Vilma Gold

Markus Selg

22 Nov 2013 - 18 Jan 2014

Installation view
MARKUS SELG
La Vague d’Esprit
22 November 2013 – 18 January 2014

Vilma Gold are delighted to present a solo show by Markus Selg – his second at the gallery.

Developed around a journey to Benin, a West African country widely regarded as the motherland of the religion of Vodun (or Voodoo), the show comprises a video projection, large-scale sublimation prints on fabric and a series of photographic prints. Selg’s work is much based in myth, and his travels mark an imaginative and critical re-enactment of Western individual traveling to so-called archaic lands in a quest for authenticity.

The exhibition takes its name from a new short film. The footage is akin to that of a documentary but edited into an artificial and highly symbolic filmic tableaux dealing with spirituality, nativeness and technology. For example, material shot at traditional Voodoo ceremonies or of pythons crawling is interlaced with digital colour effects. Elsewhere the dream-like appearance of a naked woman in the door of her hut, Gauguin-like, might be set against a shot of the town buzzing with technologies, that against a volcanic eruption and that followed by a group of children noting the camera and playing up to it, – their off the cuff reactions not only looping the footage back from Eden-like native land to the world of contemporary blockbuster film but also bringing the question of documentary and staging into sharper relief.

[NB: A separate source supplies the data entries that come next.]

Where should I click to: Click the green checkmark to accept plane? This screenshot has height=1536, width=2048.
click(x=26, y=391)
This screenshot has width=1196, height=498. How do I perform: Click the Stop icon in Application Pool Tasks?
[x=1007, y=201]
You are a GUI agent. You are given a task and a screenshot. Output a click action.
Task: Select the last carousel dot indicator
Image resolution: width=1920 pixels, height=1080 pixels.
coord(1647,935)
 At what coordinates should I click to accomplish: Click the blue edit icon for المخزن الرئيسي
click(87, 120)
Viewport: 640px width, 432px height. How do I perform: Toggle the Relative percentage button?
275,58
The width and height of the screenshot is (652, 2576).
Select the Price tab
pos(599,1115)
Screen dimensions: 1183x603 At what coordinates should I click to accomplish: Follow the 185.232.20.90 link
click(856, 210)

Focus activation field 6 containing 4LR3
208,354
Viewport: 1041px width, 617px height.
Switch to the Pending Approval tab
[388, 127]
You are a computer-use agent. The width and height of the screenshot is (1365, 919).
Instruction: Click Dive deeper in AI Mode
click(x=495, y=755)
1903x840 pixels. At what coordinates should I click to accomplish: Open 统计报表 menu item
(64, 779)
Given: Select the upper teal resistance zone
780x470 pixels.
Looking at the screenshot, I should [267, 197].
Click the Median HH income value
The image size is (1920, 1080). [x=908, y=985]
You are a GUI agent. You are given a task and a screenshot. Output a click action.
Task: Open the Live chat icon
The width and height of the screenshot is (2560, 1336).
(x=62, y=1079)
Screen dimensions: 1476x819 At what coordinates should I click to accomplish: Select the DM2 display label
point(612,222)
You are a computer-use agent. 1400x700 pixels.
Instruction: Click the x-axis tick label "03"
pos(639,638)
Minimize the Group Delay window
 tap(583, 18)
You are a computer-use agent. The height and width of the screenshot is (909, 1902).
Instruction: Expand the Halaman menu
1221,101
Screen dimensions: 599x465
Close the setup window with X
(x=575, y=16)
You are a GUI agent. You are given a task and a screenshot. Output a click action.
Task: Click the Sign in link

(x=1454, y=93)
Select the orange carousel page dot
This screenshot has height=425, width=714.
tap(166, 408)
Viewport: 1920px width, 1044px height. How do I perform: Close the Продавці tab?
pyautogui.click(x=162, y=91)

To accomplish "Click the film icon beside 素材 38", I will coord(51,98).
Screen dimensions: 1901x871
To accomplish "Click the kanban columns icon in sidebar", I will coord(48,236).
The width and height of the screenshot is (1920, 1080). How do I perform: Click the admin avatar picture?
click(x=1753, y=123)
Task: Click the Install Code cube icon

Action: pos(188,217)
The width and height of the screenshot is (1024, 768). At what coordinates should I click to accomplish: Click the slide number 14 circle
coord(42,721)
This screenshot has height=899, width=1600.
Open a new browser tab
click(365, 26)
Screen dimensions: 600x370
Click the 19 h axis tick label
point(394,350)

Combined with images culled from the Internet, stills from the film are used to generate what Selg describes as his computer paintings. Unifying several media – collage, drawing, painting, graphic work and photography- these works become contemporary, otherworldly montages built around timeless themes. We see the waves of a stormy sea – a symbol of the spirit of Vodoun spreading out to the world along with the slave boats. Elsewhere a reclining female nude is pictured. At first appearing to be printed on natural raw linen, a closer inspection of the paintings reveals that this linen, like the images themselves, is also a digital simulation, its weave exaggerated in scale to unreal proportions. Although signifying an idea of something untouched or paradisal in terms of imagery, nothing about these paintings – them being comprised of highly processed found digital imagery – is neutral.

A number of smaller prints on aluminium show a collection of Vodun objects used during ceremonies as vectors through which to contact spirits. They are based on analog polaroid photography and digital film stills whose subjection to filter effects means that visual differences due to technical makings are equalled out as one medium mimics the other. Vodun is an animist religion and it transpires that for Selg, this idea of treating objects as containers of thought and spirit bears significance for art. Combining themes from world art history with new technologies Selg constantly probes questions of authenticity and artificiality in a digitalized and globalized world. But rather than this stemming from a conservative or naïve position, his egalitarian attitude to what the world has to offer, both past and future, means that the notion of authenticity is made extremely dynamic, opening unto ever new considerations. In a sense the authentic for Selg, as communicated in the visionary aspirations of the film, seems to be the inner experience. It is in this mode that his practice dares the viewer to reconsider the universal or immersive potential of contemporary art.